• **Travail demandé**:
(1) Réécrivez sous forme de liste, s'il vous plaît, le paragraphe du texte sur l'engagement qui commence par « Cela nécessitera des efforts », en conservant ses idées principales.
(2) Rédigez la suite du texte sur l'engagement à partir de sa dernière phrase.

• **Texte proposé**:
****************

Qu'est-il arrivé à "pour le meilleur et pour le pire, jusqu'à ce que la mort nous sépare" ?
Doit-on se résoudre à n'offrir que "pour le meilleur et le plaisir, jusqu'à ce que je sois las de toi" ?
Est-ce un problème de confiance en l'autre ou de confiance en soi ? Est-ce la peur de sacrifier à l'autre plus que lui n'est prêt à sacrifier ? Est-ce la peur de promettre à l'autre et de le décevoir ?
Tout le monde est capable d'engagement. Tout pousse à nous faire croire que l'engagement est une prison, un renoncement, une illusion dangereuse. Mais force est de constater que nul ne parvient à s'épanouir vraiment sans s'engager. La peur du lendemain n'existe pas dans l'engagement sincère. En t'offrant mon engagement, je m'offre le tien, je me promets une main dans la mienne pour affronter les jours mauvais.
Cela nécessitera des efforts. Il me faudra me battre contre les tentations, les fatigues, les contrariétés. Il me faudra conserver un voile de tendresse devant mes yeux pour te regarder et adoucir tes imperfections. Il me faudra trouver le courage de servir un maître, l'amour, qui a le pouvoir de me blesser de la pire des façons.
L'engagement n'a rien d'un renoncement. Ce n'est pas donné aux lâches.
Ce qui m'a le plus profondément choqué, c'est que parmi les défenseurs du "on ne sait pas" se trouvaient des couples mariés.
Mais comment se lever le matin avec sur les épaules le poids de telles incertitudes ? Comme l'alliance doit peser lourd au doigt de celui dont les vœux n'étaient pas parfaitement sincères.

****************

• **Lignes de données**:
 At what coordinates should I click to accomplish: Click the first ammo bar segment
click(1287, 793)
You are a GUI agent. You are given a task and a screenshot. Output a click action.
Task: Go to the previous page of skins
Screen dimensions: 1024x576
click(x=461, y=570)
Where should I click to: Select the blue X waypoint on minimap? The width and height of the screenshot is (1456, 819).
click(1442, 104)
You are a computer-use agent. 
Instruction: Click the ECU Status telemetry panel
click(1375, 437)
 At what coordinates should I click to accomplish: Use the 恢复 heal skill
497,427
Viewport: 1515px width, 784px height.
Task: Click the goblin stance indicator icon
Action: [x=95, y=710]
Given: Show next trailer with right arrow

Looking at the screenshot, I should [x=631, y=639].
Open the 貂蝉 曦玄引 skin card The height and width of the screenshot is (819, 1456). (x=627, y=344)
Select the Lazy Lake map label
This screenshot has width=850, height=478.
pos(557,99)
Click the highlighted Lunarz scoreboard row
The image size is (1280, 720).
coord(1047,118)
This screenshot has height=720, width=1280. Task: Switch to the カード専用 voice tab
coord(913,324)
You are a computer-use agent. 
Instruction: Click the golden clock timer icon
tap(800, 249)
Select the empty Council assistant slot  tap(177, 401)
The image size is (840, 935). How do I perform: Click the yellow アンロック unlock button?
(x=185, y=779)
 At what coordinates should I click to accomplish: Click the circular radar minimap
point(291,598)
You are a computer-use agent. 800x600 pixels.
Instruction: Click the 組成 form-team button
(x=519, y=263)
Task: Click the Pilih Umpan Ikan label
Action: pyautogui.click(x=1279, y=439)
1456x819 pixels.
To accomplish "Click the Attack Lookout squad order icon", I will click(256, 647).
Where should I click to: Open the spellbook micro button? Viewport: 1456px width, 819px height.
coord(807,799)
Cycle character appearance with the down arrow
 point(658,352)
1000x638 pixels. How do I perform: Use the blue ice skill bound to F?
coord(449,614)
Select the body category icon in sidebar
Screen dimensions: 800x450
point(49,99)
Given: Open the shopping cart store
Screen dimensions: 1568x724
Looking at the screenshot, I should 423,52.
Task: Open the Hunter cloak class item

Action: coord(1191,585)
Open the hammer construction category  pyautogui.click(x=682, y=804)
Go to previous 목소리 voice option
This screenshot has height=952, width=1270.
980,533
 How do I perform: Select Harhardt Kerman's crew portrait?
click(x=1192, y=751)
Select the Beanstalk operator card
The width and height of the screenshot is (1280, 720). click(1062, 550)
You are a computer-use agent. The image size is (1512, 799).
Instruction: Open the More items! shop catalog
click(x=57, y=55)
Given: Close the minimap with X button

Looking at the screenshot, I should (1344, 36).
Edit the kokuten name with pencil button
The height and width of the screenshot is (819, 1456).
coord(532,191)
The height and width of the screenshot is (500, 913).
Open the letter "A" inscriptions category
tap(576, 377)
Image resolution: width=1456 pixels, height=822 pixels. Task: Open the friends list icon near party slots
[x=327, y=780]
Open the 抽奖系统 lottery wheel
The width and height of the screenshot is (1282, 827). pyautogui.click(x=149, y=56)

****************

• **Résultats des exercices**:
(1)
- L'engagement demandera des efforts.
- Il faudra lutter contre les tentations, la fatigue et les contrariétés.
- Il faudra garder un regard tendre sur l'autre pour adoucir ses imperfections.
- Il faudra avoir le courage de servir l'amour, un maître capable de blesser de la pire des façons.

(2)
Le mariage est un combat pour certains. Il l'est en ce qu'il demande de sacrifices, d'obstination et d'énergie. Mais il est alors le plus paisible des champs de bataille, car on ne peut y perdre tant que l'on s'y est engagé avec sincérité. On ne peut y perdre dès lors qu'on a compris que l'autre est le compagnon d'armes, pas l'ennemi.
Vient un moment où l'autre n'est plus un choix. Il est notre famille. Au même titre que l'on ne choisit ni ses frères, ni ses sœurs, ni ses parents, on ne peut plus défaire le lien qui nous unit à l'être aimé. Il ne reste alors qu'un devoir : celui de soigner cette relation, de la maintenir et de la chérir.
Je ne peux nier que ma sœur est ma sœur, que ma mère est ma mère, que mon époux est mon époux.
Le statut que j'ai choisi de te donner, je ne peux te le reprendre.
Pourquoi alors tant de divorces ? Pourquoi tant d'engagements rompus ? Pourquoi la tromperie, le mensonge, la violence ?
Les esprits malades n'ont à offrir que des engagements malades. Trop nombreuses en sont les victimes.
Si ton esprit est sain et que tu as la possibilité d'offrir un engagement réel, sincère et inaliénable, fais-le.
Si tu ressens le besoin d'avoir dans ta vie cette promesse d'une main dans la tienne pour affronter les jours mauvais, commence par tendre la tienne sans plus la retirer.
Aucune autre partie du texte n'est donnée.